Mario Cloutier LA PRESSE

«Montréal a changé. Je suis très content d'animer cette soirée dans ma ville natale. J'ai vécu comme citoyen tous les changements démographiques et ethniques. J'aime ma ville, ce qu'elle est et à quoi elle ressemble. Je suis très fier de Montréal.»L'ancien membre de RBO, créateur d'Un gars, une fille, animateur de deux galas de l'ADISQ et indépendantiste déclaré travaillera conjointement avec la directrice artistique Sylvie Rémillard, qui assure la continuité de l'événement. Guy A. Lepage a d'ailleurs rendu hommage à Normand Brathwaite hier.

Le nouvel animateur de la Fête nationale militera lui aussi en faveur d'une fête ouverte sur le Québec cosmopolite, toutes cultures et langues confondues.

«C'est mon opinion personnelle, je n'ai pas eu celle des gens qui m'emploient, mais je trouve ça réjouissant qu'on puisse écouter des gens chanter dans une autre langue que le français sans se sentir menacés. Ce n'est pas parce que tu chantes en italien que tu ne te feras pas servir en français dans un magasin. Il ne faut pas être fermé dans la vie», explique-t-il.

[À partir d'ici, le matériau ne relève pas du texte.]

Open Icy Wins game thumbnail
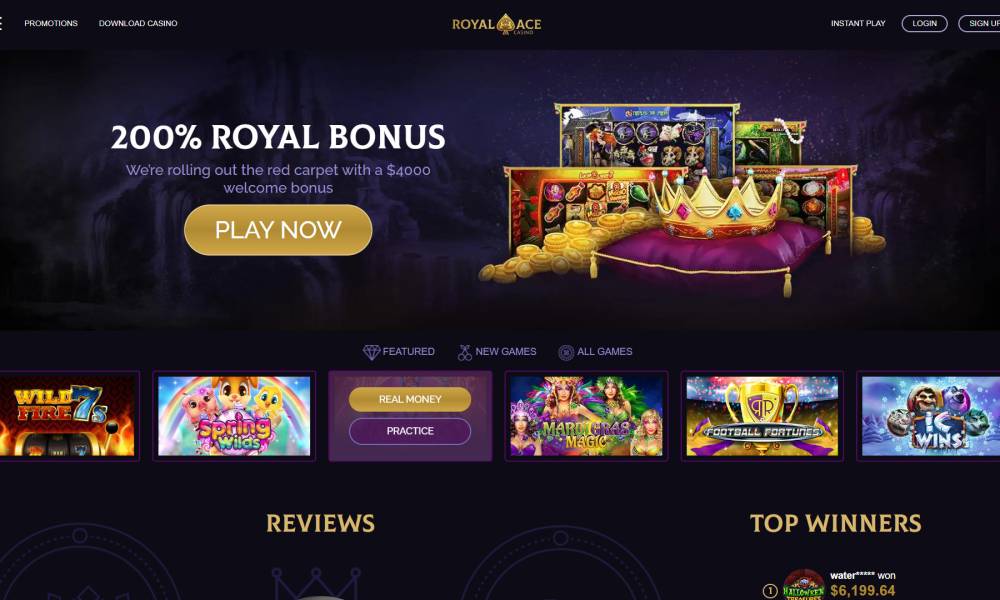The width and height of the screenshot is (1000, 600). (930, 416)
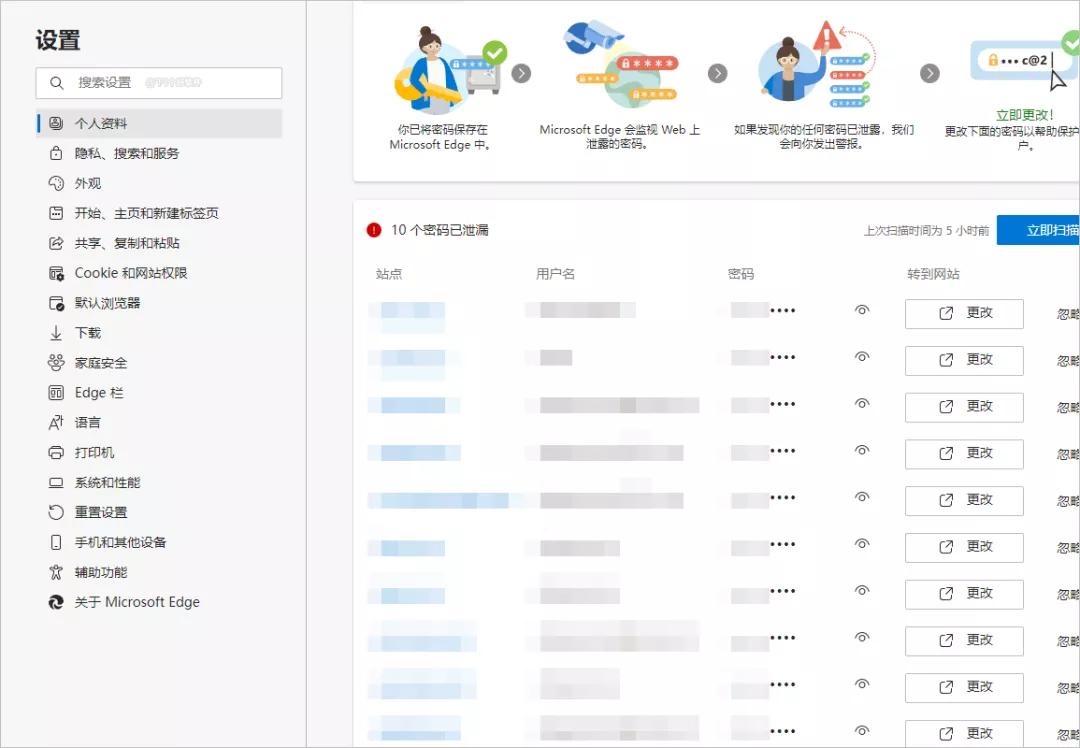Reveal the password in the first leaked entry

point(861,311)
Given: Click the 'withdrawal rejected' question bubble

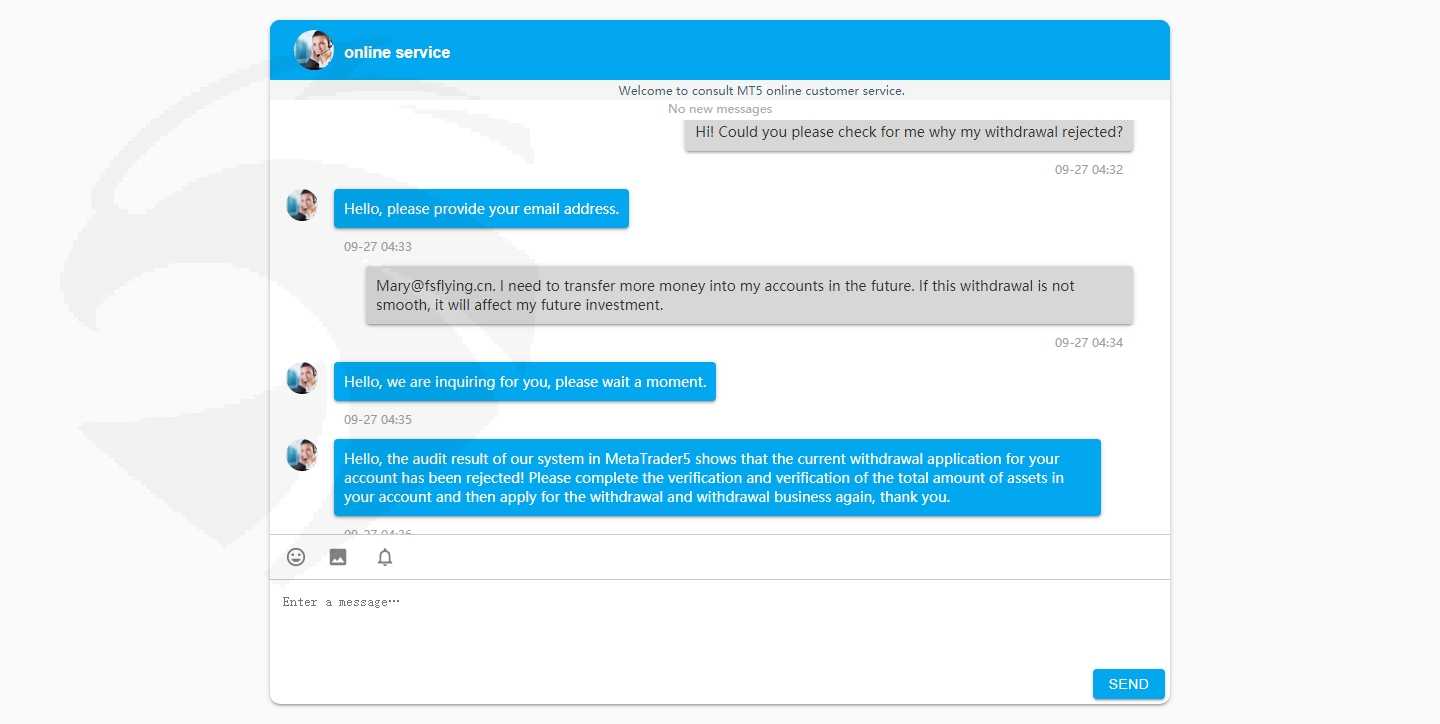Looking at the screenshot, I should (909, 132).
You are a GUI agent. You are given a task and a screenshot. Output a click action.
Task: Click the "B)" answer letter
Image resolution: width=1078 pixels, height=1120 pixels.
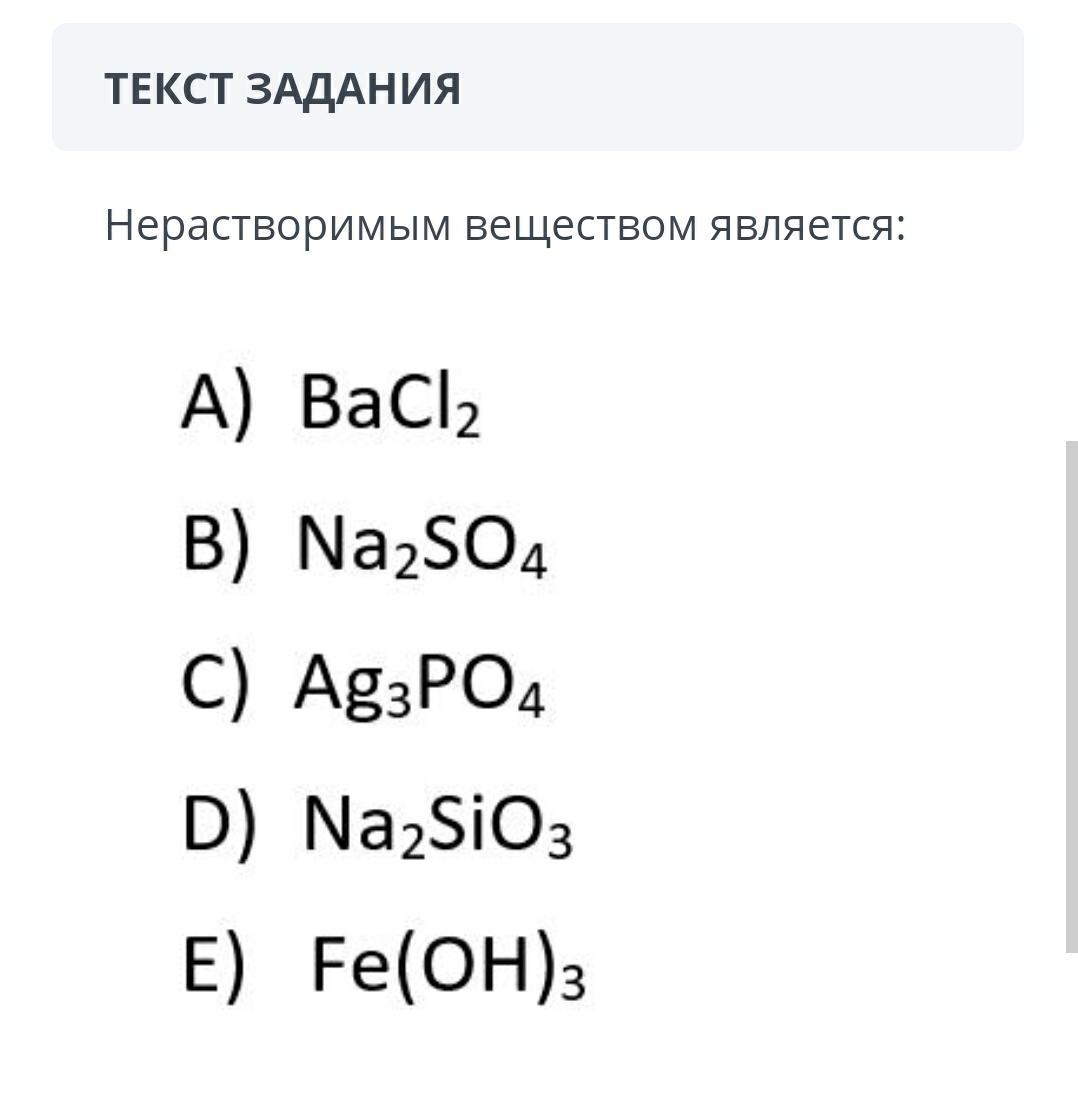click(215, 548)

Les invités ne sont pas tous choisis, mais cet esprit d'ouverture, selon lui, doit être poussé jusqu'à sa limite afin de permettre à des chanteurs anglophones, comme Patrick Watson par exemple, de chanter en anglais à la Fête nationale.

«Je n'ai aucun problème avec ça, lance-t-il. Les gens qui viennent d'ici et qui diffusent partout dans le monde leur musique ont droit à tout mon respect et tous mes égards.»

Ainsi, à ceux et celles qui rêvent encore d'un retour à la Saint-Jean sur le mont Royal et aux ceintures uniquement fléchées, l'homme au franc-parler lance un avertissement.

«Des gens qui vivent dans le passé et qui reprochent à de nouveaux arrivants ce qu'ils n'ont pas eu le courage de faire eux-mêmes il y a 25 ans, je n'embarque pas là-dedans. Ça m'énerve. Si un jour il y a un Québec indépendant, on va le faire avec tous les gens qui y habitent.»

Une chose est claire, ajoute-t-il, «si j'avais animé la fête du Canada l'année d'avant, j'imagine qu'ils ne m'auraient pas invité». Celui qui rejoint plus de 1 million de téléspectateurs à chaque diffusion de Tout le monde en parle ne craint pas la foule.

«L'été dernier, j'ai fait une apparition à Woodstock en Beauce. Il y avait 40 000 personnes. Je ne suis pas très nerveux avec le monde. Et je n'en suis pas à mon premier gala. Mais il n'y a pas de trophée, alors personne ne recevra quoi que ce soit sur la tête...»

Le spectacle de la Saint-Jean, célébrée pour une 175e fois, aura lieu le 24 juin prochain au parc Maisonneuve à 21 h et sera télédiffusé à Radio-Canada dès 21 h 30.